Basically, troubleshooting and servicing rotary compressors is the same as on the reciprocating compressor with only one main exception:

NEVER, under any circumstances, charge a rotary compressor through the LOW side. Doing so would cause permanent damage to the new compressor.

9

Refrigerant Charging

NOTE: BECAUSE THE RAC SYSTEM IS A SEALED SYSTEM, SERVICE PROCESS TUBES WILL HAVE TO BE INSTALLED. FIRST INSTALL A LINE TAP AND REMOVE REFRIGERANT FROM SYSTEM. MAKE NECESSARY SEALED SYSTEM REPAIRS AND VACUUM SYSTEM. CRIMP PROCESS TUBE LINE AND SOLDER END SHUT. DO NOT LEAVE A SERVICE VALVE IN THE SEALED SYSTEM.

Proper refrigerant charge is essential to proper unit operation. Operating a unit with an improper refrigerant charge will result in reduced performance (capacity) and/or efficiency. Accordingly, the use of proper charging methods during servicing will insure that the unit is functioning as designed and that its compressor will not be damaged.

Too much refrigerant (overcharge) in the system is just as bad (if not worse) than not enough refrigerant (undercharge). They both can be the source of certain compressor failures if they remain uncorrected for any period of time. Quite often, other problems (such as low air flow across evaporator, etc.) are misdiagnosed as refrigerant charge problems. The refrigerant circuit diagnosis chart will assist you in properly diagnosing these systems.

An overcharged unit will at times return liquid refrigerant (slugging) back to the suction side of the compressor eventually causing a mechanical failure within the compressor. This mechanical failure can manifest itself as valve failure, bearing failure, and/or other mechanical failure. The specific type of failure will be influenced by the amount of liquid being returned, and the length of time the slugging continues.

Not enough refrigerant (Undercharge) on the other hand, will cause the temperature of the suction gas to increase to the point where it does not provide sufficient cooling for the compressor motor. When this occurs, the motor winding temperature will increase causing the motor to overheat and possibly cycle open the compressor overload protector. Continued overheating of the motor windings and/or cycling of the overload will eventually lead to compressor motor or overload failure.

METHOD OF CHARGING

The acceptable method for charging the RAC system is the Weighed in Charge Method. The weighed in charge method is applicable to all units. It is the preferred method to use, as it is the most accurate.

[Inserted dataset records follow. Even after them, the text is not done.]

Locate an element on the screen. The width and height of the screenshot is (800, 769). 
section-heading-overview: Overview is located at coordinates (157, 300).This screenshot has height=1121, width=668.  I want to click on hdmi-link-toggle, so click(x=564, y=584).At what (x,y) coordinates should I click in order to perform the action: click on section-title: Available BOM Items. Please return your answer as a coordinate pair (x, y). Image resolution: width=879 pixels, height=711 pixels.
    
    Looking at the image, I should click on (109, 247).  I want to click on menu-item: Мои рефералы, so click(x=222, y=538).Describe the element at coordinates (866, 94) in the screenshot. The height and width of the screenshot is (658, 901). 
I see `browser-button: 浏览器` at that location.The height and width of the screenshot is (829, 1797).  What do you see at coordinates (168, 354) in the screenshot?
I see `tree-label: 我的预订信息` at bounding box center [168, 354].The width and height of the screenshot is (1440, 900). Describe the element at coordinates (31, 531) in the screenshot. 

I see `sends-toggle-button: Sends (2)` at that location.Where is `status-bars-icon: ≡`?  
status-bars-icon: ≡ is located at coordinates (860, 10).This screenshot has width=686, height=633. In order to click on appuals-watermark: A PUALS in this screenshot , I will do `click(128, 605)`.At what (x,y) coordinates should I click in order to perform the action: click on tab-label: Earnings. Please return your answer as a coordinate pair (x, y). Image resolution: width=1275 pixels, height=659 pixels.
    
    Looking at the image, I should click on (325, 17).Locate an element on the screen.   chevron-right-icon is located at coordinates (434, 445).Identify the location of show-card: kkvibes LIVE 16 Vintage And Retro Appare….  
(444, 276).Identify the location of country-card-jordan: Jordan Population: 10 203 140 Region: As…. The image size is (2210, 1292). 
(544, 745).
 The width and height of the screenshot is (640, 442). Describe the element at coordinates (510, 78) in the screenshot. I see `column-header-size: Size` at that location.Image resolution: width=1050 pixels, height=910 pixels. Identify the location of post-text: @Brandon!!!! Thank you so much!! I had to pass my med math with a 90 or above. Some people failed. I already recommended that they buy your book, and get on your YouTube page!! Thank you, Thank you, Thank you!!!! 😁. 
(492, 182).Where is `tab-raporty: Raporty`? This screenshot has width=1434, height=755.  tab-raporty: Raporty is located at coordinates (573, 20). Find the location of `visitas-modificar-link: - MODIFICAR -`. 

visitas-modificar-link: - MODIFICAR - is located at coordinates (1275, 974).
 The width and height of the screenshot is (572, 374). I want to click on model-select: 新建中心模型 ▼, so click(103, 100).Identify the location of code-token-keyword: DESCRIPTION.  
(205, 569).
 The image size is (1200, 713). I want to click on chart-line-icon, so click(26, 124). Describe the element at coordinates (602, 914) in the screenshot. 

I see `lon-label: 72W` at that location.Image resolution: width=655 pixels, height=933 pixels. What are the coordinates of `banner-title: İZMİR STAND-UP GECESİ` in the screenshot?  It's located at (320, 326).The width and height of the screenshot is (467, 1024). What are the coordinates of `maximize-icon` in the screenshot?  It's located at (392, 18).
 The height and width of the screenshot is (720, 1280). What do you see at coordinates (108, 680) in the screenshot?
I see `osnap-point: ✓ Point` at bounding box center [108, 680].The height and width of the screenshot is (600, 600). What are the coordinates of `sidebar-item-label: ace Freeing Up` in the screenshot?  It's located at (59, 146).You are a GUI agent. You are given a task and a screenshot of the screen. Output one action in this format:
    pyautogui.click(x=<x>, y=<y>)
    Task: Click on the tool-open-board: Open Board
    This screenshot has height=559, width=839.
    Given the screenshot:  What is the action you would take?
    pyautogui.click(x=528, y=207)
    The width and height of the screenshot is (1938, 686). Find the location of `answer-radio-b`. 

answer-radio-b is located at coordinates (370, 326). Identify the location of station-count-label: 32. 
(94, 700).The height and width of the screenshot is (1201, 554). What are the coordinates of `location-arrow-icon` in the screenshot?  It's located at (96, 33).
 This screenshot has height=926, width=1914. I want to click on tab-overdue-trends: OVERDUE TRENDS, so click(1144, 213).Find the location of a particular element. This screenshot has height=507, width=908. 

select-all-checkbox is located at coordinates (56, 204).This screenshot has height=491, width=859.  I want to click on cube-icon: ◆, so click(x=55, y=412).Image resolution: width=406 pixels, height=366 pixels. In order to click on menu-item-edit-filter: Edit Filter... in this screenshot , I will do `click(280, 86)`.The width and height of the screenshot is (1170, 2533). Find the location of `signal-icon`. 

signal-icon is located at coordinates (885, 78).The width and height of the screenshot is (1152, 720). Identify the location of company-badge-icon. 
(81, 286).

The weighed in method should always be used whenever a charge is removed from a unit such as for a leak repair, compressor replacement, or when there is no refrigerant charge left in the unit. To charge by this method, requires the following steps:

1.Install a piercing valve to remove refrigerant from the sealed system. (Piercing valve must be removed from the system before recharging.)

2.Recover Refrigerant in accordance with EPA regulations.

3.Install a process tube to sealed system.

4.Make necessary repairs to system.

5.Evacuate system to 250 - 300 microns or less.

6.Weigh in refrigerant with the property quantity of R-22refrigerant.

7.Start unit, and verify performance.

8.Crimp the process tube and solder the end shut.

NOTE: In order to access the sealed system it will be necessary to install Schrader type fittings to the process tubes on the discharge and suction of the compressor. Proper refrigerant recovery procedures need to be adhered to as outlined in EPA Regulations. THIS SHOULD ONLY BE ATTEMPTED BY QUALIFIED SERVICE PERSONNEL.